似た意味を持つ「袖の下」(読み方:そでのした)と「賄賂」(読み方:わいろ)の違いを例文を使って分かりやすく解説しているページです。
どっちの言葉を使えば日本語として正しいのか、迷った方はこのページの使い分け方を参考にしてみてください。
「袖の下」と「賄賂」という言葉は、どちらも不正な目的で人に金品を贈ることを意味しているという共通点があり、本来の意味は少し違いますが混同して使われる傾向があります。
「袖の下」と「賄賂」の違い
「袖の下」と「賄賂」の意味の違い
「袖の下」と「賄賂」の違いを分かりやすく言うと、「袖の下」とは俗な言い方、「賄賂」とは一般的な言い方という違いです。
「袖の下」と「賄賂」の使い方の違い
一つ目の「袖の下」を使った分かりやすい例としては、「取引先と契約を結ぶために袖の下を使う」「袖の下を握らせて出世を狙う」「袖の下を使うような人間にはなりたくありません」「彼女は袖の下を受け取ったことを認めた」などがあります。

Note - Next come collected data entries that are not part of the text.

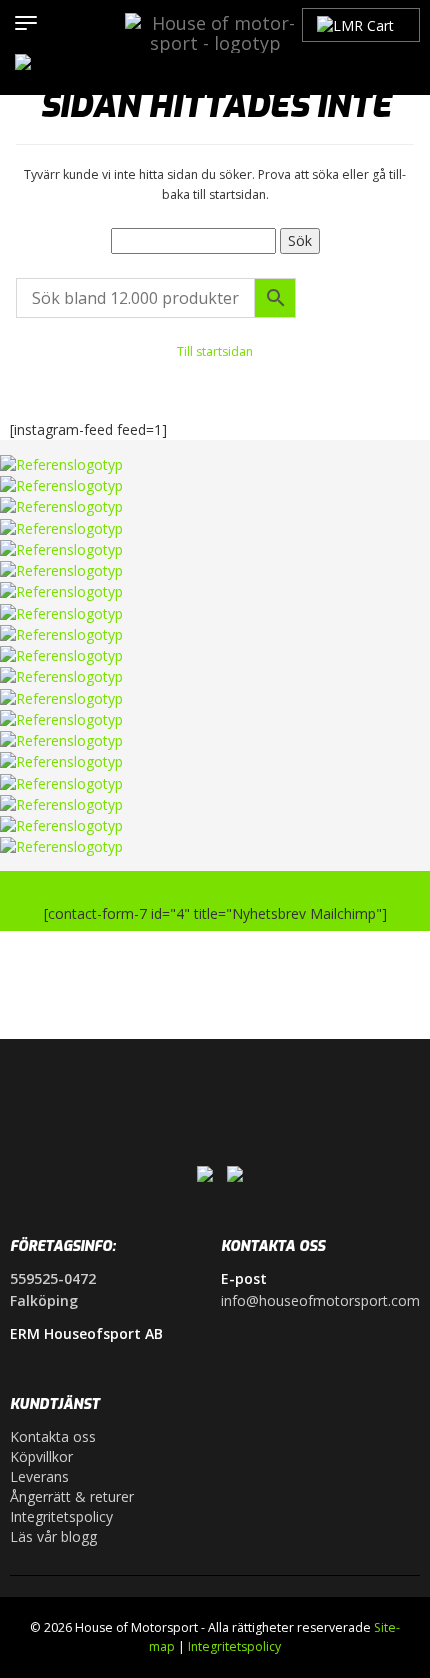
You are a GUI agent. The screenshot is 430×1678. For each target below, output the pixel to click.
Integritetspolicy (61, 1516)
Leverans (39, 1476)
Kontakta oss (53, 1436)
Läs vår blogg (53, 1536)
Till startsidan (215, 351)
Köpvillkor (41, 1456)
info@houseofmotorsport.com (320, 1300)
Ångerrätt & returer (72, 1496)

二つ目の「賄賂」を使った分かりやすい例としては、「今話題の政治家は賄賂を受け取ったとして逮捕されました」「重役に賄賂を渡したものの聞き入れてもらえませんでした」「私は賄賂を受け取ることは絶対にありません」などがあります。
「袖の下」と「賄賂」の使い分け方
「袖の下」と「賄賂」はどちらも不正な目的で人に金品を贈ることを意味しており、大きな違いはありません。あえて違いを挙げるならば、「袖の下」は俗な言い方なのに対して、「賄賂」は一般的な言い方という点です。
俗な言い方とは隠語に近いもので、隠語とは特定の社会や集団内でだけ通用する特殊な言い方のことを意味しています。現代社会において「賄賂」と直接言ってしまうと問題があるため、「袖の下」という俗な言い方をするようになりました。

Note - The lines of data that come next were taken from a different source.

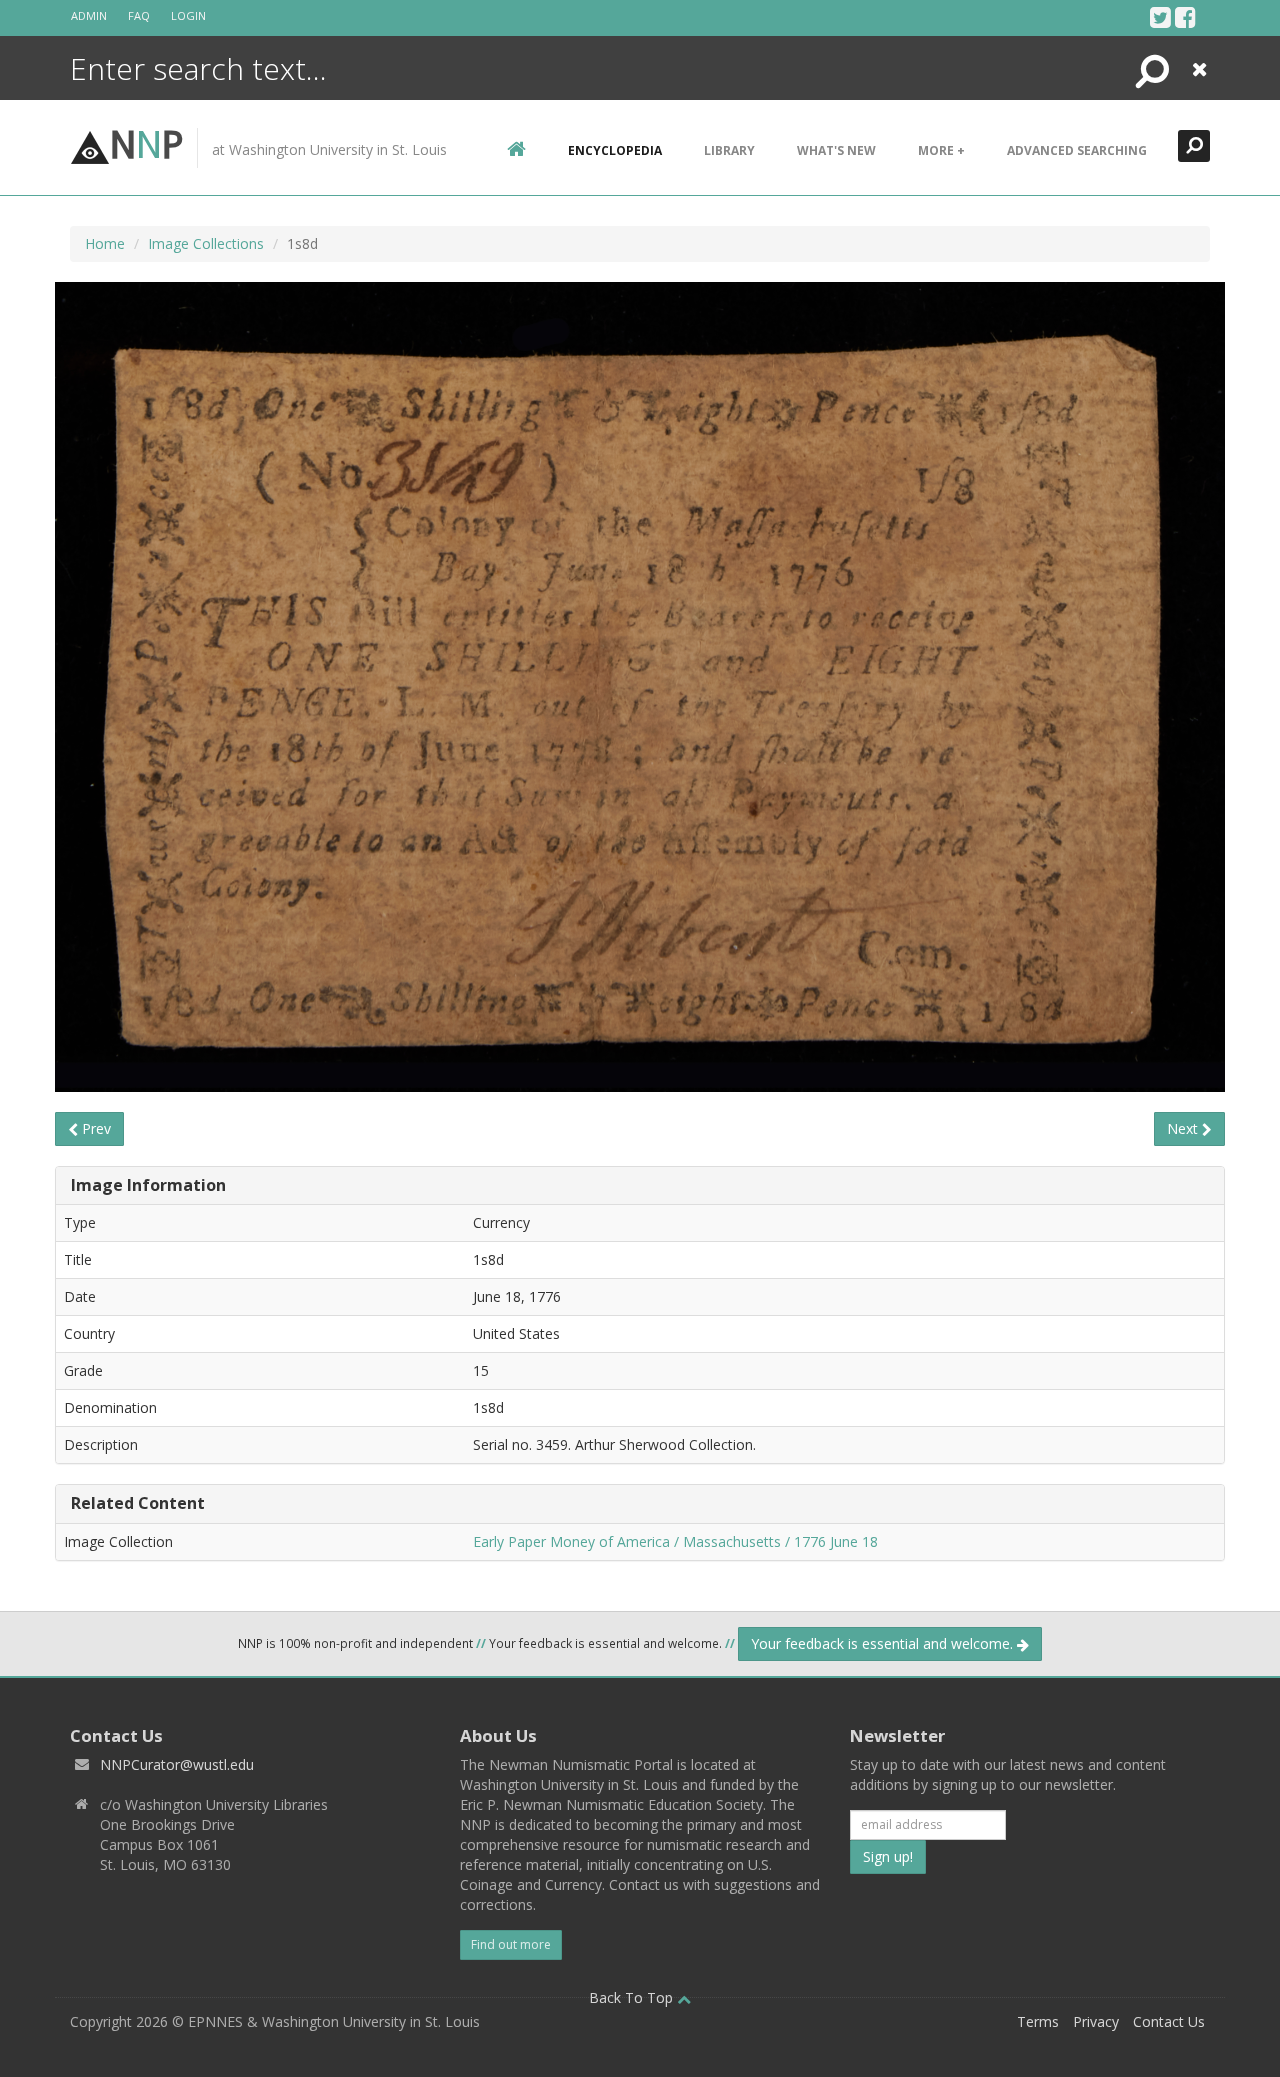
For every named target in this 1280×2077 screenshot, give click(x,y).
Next (1184, 1128)
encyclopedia (615, 150)
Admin (89, 15)
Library (729, 150)
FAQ (139, 15)
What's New (836, 150)
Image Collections (206, 243)
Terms (1038, 2021)
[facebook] (1185, 17)
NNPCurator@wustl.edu (177, 1764)
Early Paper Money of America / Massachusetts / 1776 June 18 (675, 1541)
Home (105, 243)
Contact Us (1169, 2021)
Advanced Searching (1077, 150)
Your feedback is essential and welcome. (884, 1643)
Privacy (1096, 2021)
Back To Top (633, 1997)
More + (941, 150)
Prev (94, 1128)
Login (188, 15)
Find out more (511, 1944)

また、「袖の下」の他に、「山吹色のお菓子」「黄金のお菓子」「鼻薬」なども「賄賂」を表す言葉です。
「袖の下」と「賄賂」の英語表記の違い
「袖の下」も「賄賂」も英語にすると「bribery」「bribe」「graft」となり、例えば上記の「彼女は袖の下を受け取ったことを認めた」を英語にすると「She admitted he had taken bribes」となります。
「袖の下」の意味
「袖の下」とは
「袖の下」とは、人目につかないように袖の下から品物や金銭を贈ることを意味しています。
「袖の下」の読み方
「袖の下」の読み方は「そでのした」です。誤って「そでのもと」などと読まないようにしましょう。

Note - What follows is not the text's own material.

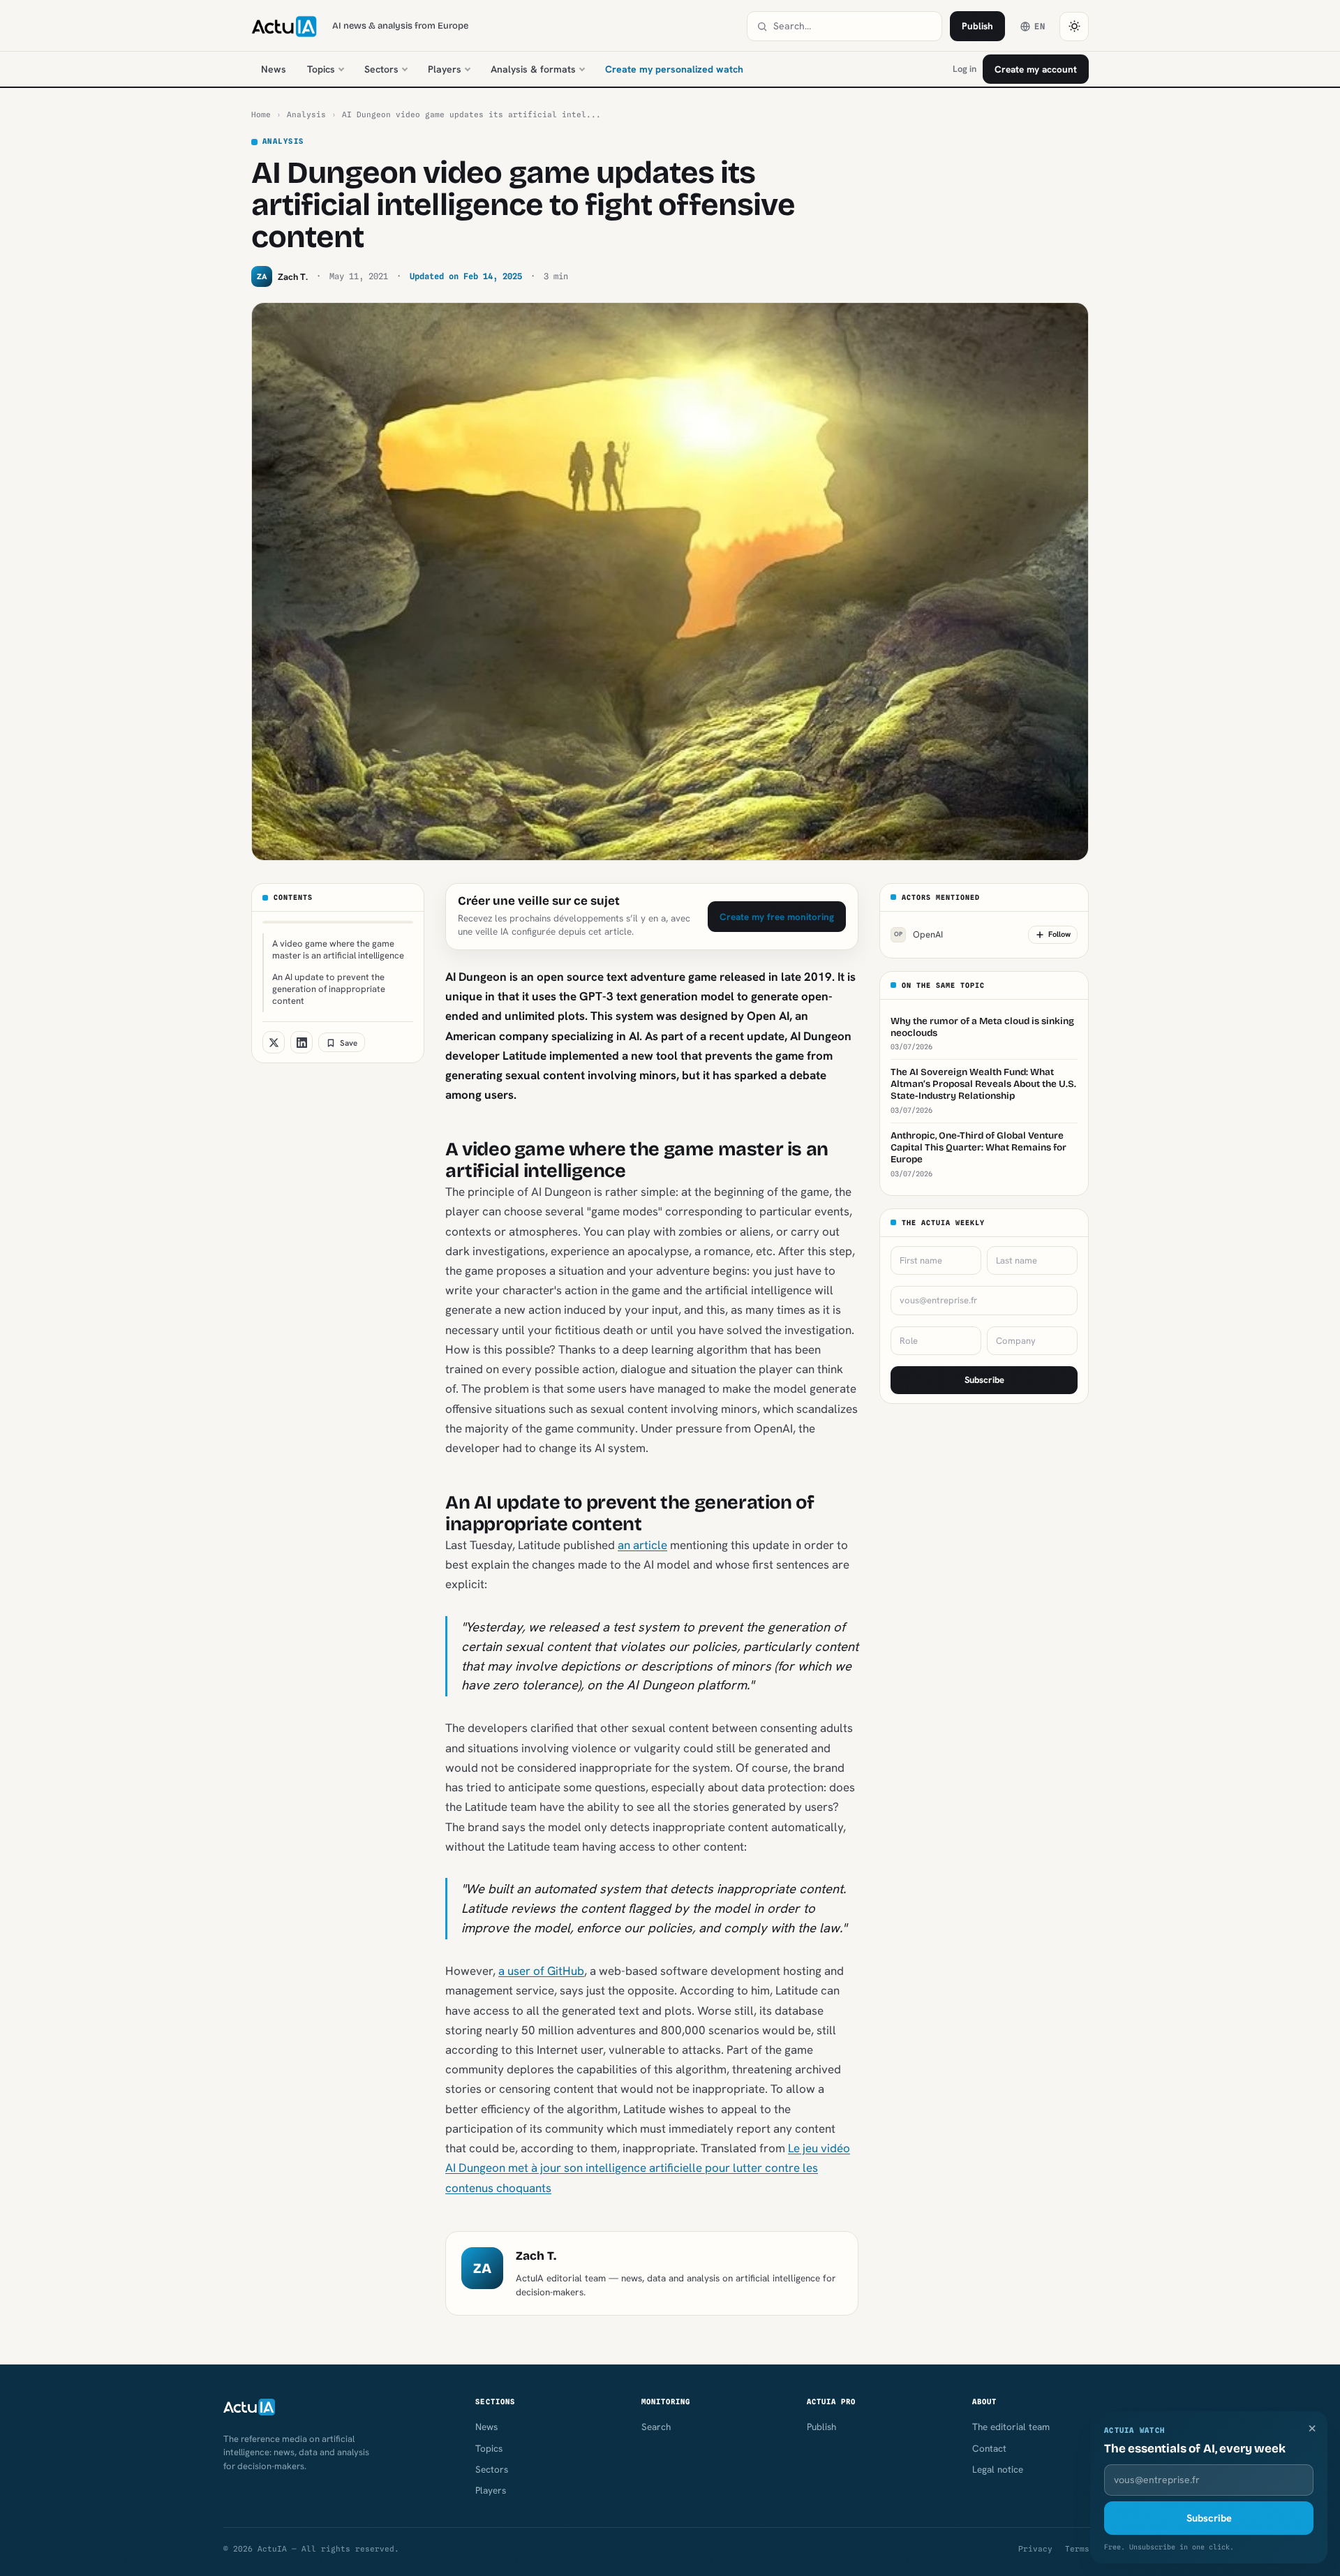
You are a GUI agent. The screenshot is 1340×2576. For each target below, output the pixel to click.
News (273, 69)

表現方法は「袖の下をつかませる」「袖の下を送る」「袖の下を受け取る」
「袖の下をつかませる」「袖の下を送る」「袖の下を受け取る」「袖の下を使う」などが、「袖の下」を使った一般的な言い回しになります。
「袖の下」の使い方
「袖の下」を使った分かりやすい例としては、「彼は袖の下を使っていたことがバレて警察に逮捕されました」「彼女の袖の下を握らせようとしたが乗ってきませんでした」「彼は袖の下を使って口封じしようとしました」などがあります。
「袖の下」は人目につかないように袖の下から不正な品物や金銭を贈る場合に使う言葉です。そのため、マイナスなイメージでのみ使う言葉になります。
「袖の下」の由来
「袖の下」の由来は着物を着た時の袖です。着物は現代の洋服とは違い、袖下の部分に袂と呼ばれるゆったり袋上で物を入れることができます。その袂の中に金銭などを隠して、自分の袂の中から相手の袂の中にこっそりと入れていました。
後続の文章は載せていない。